Main Results 2: Fidelity Evaluation (KL Divergence ↓)¶

Model	MinR	RetAC	VolC	OIR
RFD	1.198	5.010	0.839	0.015
RMSC	2.640	10.170	1.237	0.563
LOBGAN	0.151	1.903	1.101	0.309
DigMA	0.084	2.781	0.273	0.009

Ablation Study: High-Frequency Trading RL Evaluation¶

Training Environment	Ret(%)↑	Vol↓	SR↑	MDD(%)↓
Replay	0.009	0.413	0.014	1.133
RFD	0.000	0.159	0.011	0.803
DigMA-c (no control)	0.015	0.147	0.006	0.715
DigMA	0.029	0.411	0.049	1.313

Key Findings¶

Controllability: the continuous control encoder achieves the lowest MSE on most metrics, reducing error by 3–10× compared to the no-control baseline.
Fidelity: DigMA achieves the lowest KL divergence on 3 out of 4 stylized facts; the sole exception, RetAC, is attributable to the autoregressive nature of LOBGAN.
Downstream value: RL trading agents trained in DigMA-generated environments achieve the highest daily return and Sharpe ratio (0.049 vs. best baseline 0.014).
Computational efficiency: DigMA generates each order in 0.017 ms, which is 100× faster than LOBGAN.

Highlights & Insights¶

The two-stage design elegantly bridges the macro–micro gap: the diffusion model operates in a compressed market state space (minute-level returns and arrival rates) rather than raw order flow (tens of thousands of orders per day), neatly avoiding the issues of low signal-to-noise ratio and excessively long sequences.
Integration of financial economics priors: heterogeneous traders (fundamentalist / chartist / noise) + CARA utility + double-auction mechanism allow generated orders to naturally satisfy stylized facts.
First application of Classifier-Free Guidance in finance: enables the model to support both unconditional and conditional generation simultaneously.
Downstream task validation confirms the practical value of the generated environment: the performance gains of RL trading strategies demonstrate the quality of order flow generated by DigMA.
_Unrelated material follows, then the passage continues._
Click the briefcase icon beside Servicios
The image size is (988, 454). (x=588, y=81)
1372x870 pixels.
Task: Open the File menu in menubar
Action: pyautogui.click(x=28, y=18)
Limitations & Future Work¶

Single-asset generation only: cross-asset correlations are not considered; future work should extend to joint multi-asset generation.
Limited control metrics (only return, amplitude, and volatility); finer-grained scenario control such as specific price trajectory patterns is not supported.
Fixed Meta Agent structure: the component weight distributions and utility function form of the heterogeneous traders are predefined.
Data limited to Chinese A-shares: generalizability to other markets (e.g., U.S. equities) has not been validated.

DigMA represents a pioneering application of diffusion models to financial order flow generation.
The evolution of financial market simulation from "rule-driven" → "data-driven" → the present paper's "diffusion-guided + economics priors" paradigm deserves attention.
Insight: in complex system simulation, combining deep generative models with domain prior knowledge (rather than purely data-driven approaches) is an effective strategy for improving fidelity.

Rating¶

Novelty: ⭐⭐⭐⭐⭐ (first work combining diffusion models with financial economics priors for controllable order flow generation)
Experimental Thoroughness: ⭐⭐⭐⭐⭐ (comprehensive four-dimensional evaluation: controllability / fidelity / downstream tasks / efficiency)
Writing Quality: ⭐⭐⭐⭐ (problem definition is clear, but methodological details are scattered across the main text and appendix)
Value: ⭐⭐⭐⭐⭐ (significant practical implications for financial simulation research; code is open-sourced)